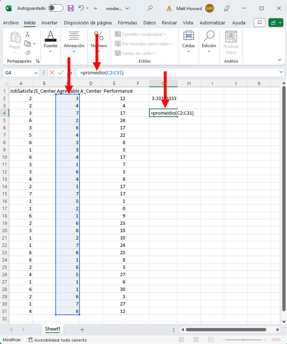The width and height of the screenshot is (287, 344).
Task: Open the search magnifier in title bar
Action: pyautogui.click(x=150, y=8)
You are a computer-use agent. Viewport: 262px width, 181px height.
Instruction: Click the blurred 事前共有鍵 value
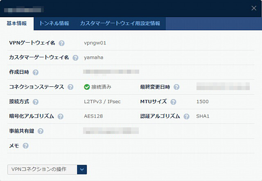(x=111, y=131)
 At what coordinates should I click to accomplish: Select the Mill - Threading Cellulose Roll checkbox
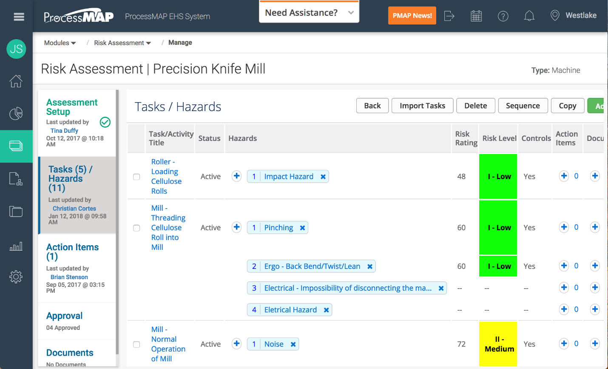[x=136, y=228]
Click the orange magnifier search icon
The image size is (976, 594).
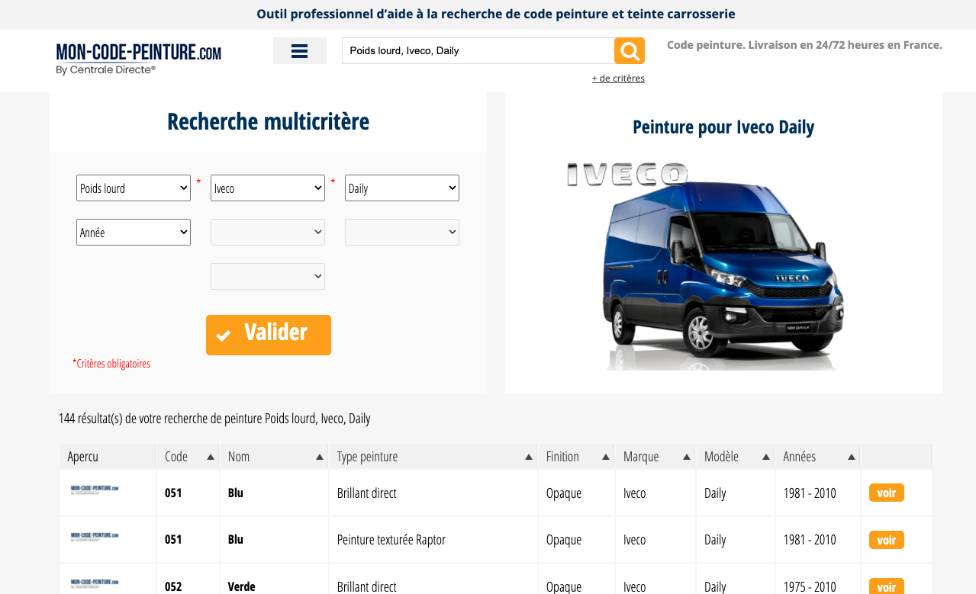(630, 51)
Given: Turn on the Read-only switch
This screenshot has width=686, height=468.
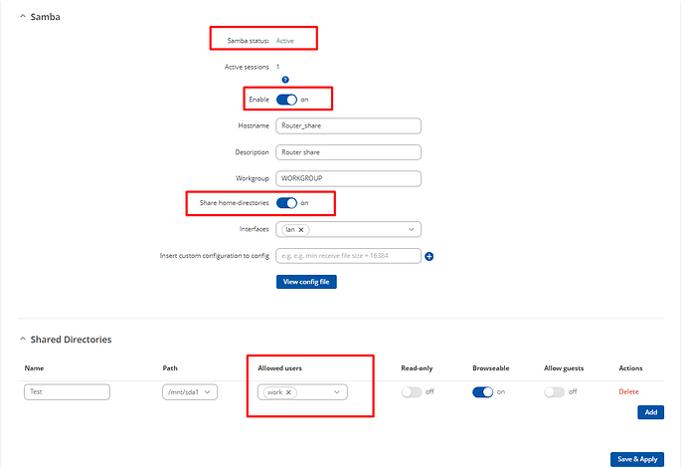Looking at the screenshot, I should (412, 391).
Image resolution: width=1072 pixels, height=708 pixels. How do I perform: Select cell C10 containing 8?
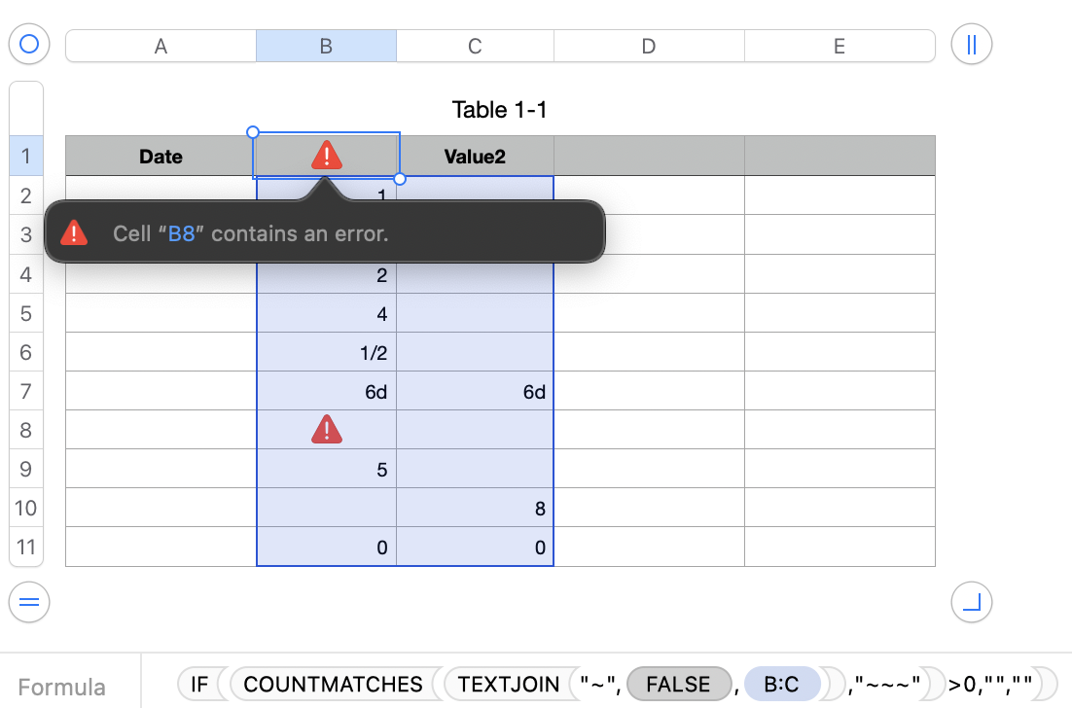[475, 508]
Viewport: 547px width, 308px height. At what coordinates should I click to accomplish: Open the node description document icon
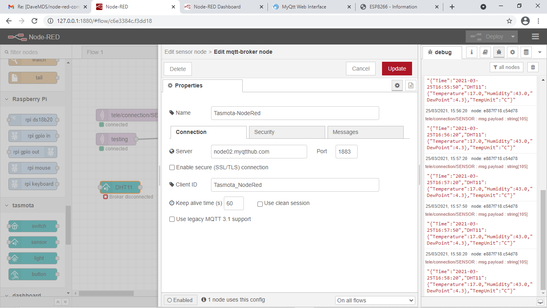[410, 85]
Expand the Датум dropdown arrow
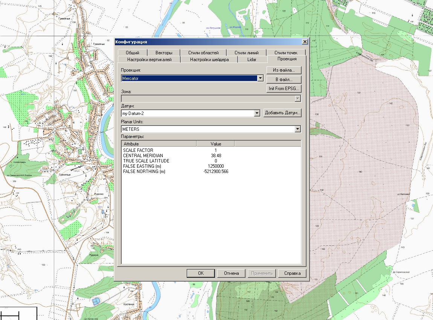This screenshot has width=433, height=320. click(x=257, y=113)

----

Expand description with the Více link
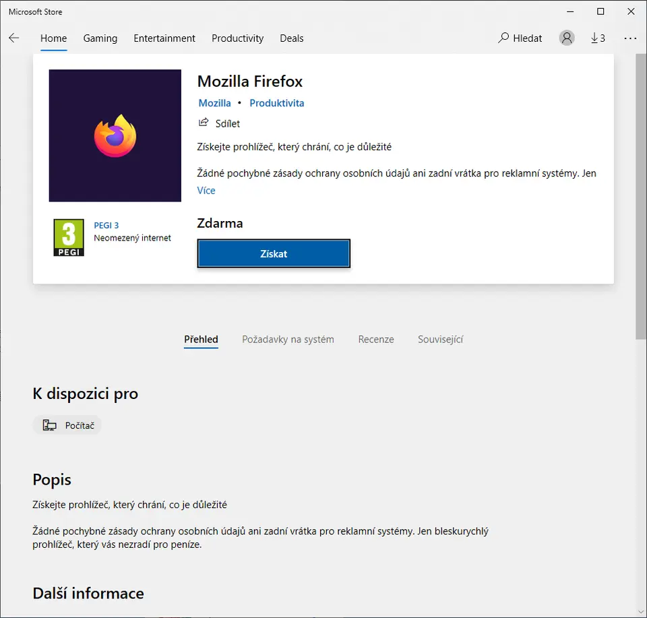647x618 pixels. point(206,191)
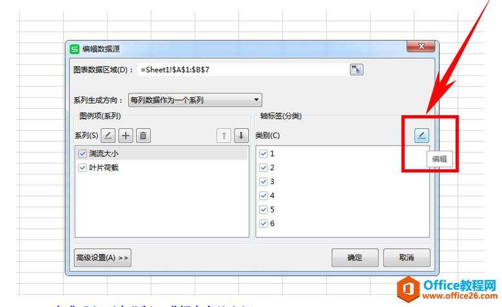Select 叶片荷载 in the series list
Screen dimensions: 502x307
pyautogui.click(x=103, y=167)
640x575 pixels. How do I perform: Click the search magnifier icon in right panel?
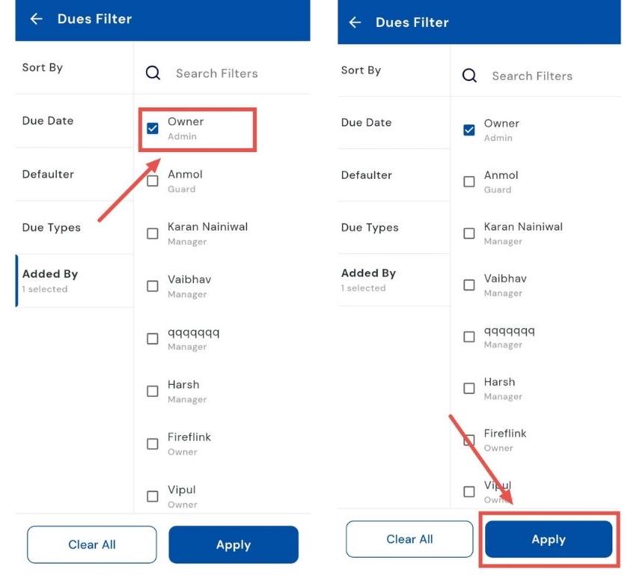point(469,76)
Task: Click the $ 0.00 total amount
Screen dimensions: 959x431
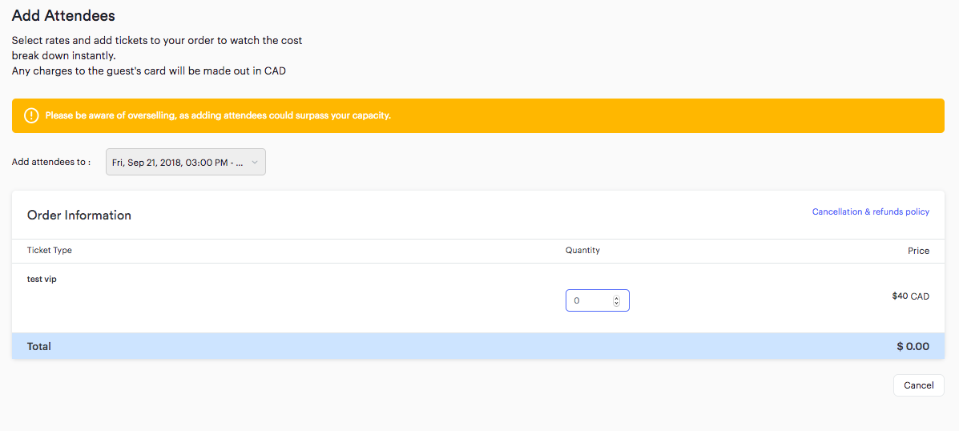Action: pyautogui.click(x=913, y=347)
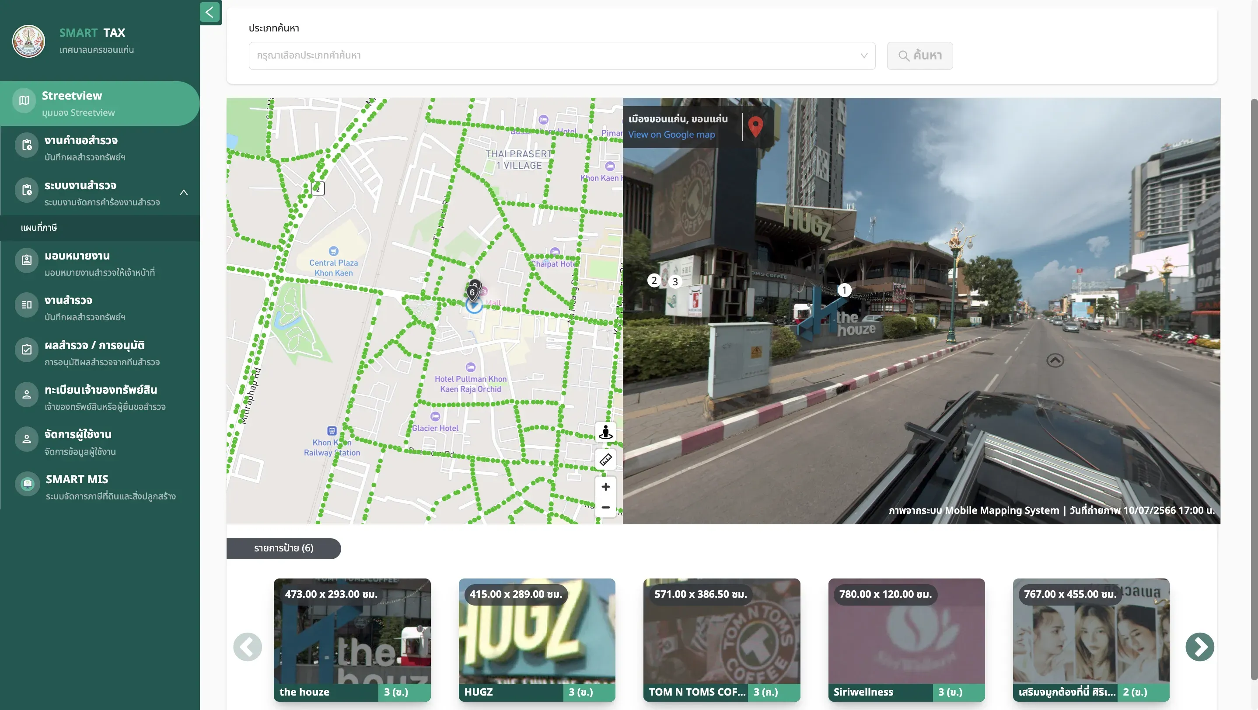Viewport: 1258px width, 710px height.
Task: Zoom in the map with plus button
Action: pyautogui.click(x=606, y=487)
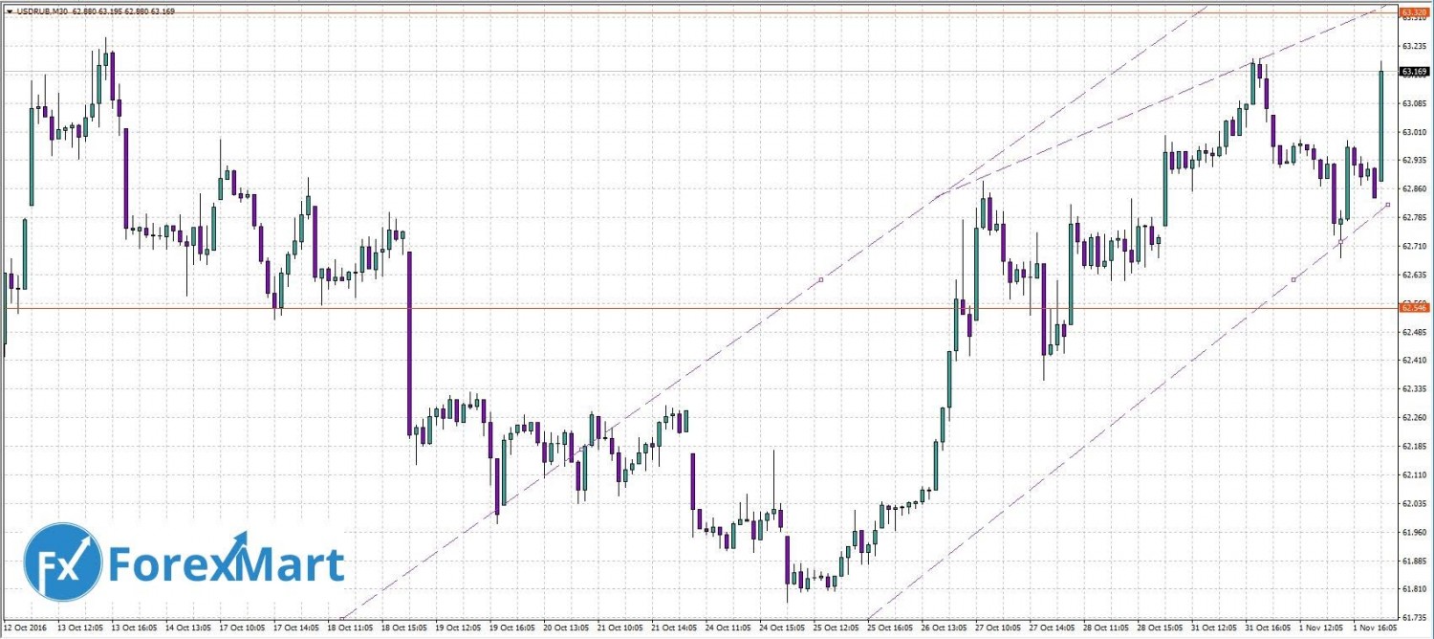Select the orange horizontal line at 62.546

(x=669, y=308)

----

■ Exercise prompt:
Using the data above, transcribe exactly the lines between those containing "You are a computer-use" and "Click the orange magnifier search icon", inclusive, and leave every picture behind.

■ Task output:
You are a computer-use agent. Viewport: 262px width, 181px height.
Instruction: Click the blurred 事前共有鍵 value
(x=111, y=131)
 At what coordinates should I click to accomplish: Select the Mill - Threading Cellulose Roll checkbox
[x=136, y=228]
Click the orange magnifier search icon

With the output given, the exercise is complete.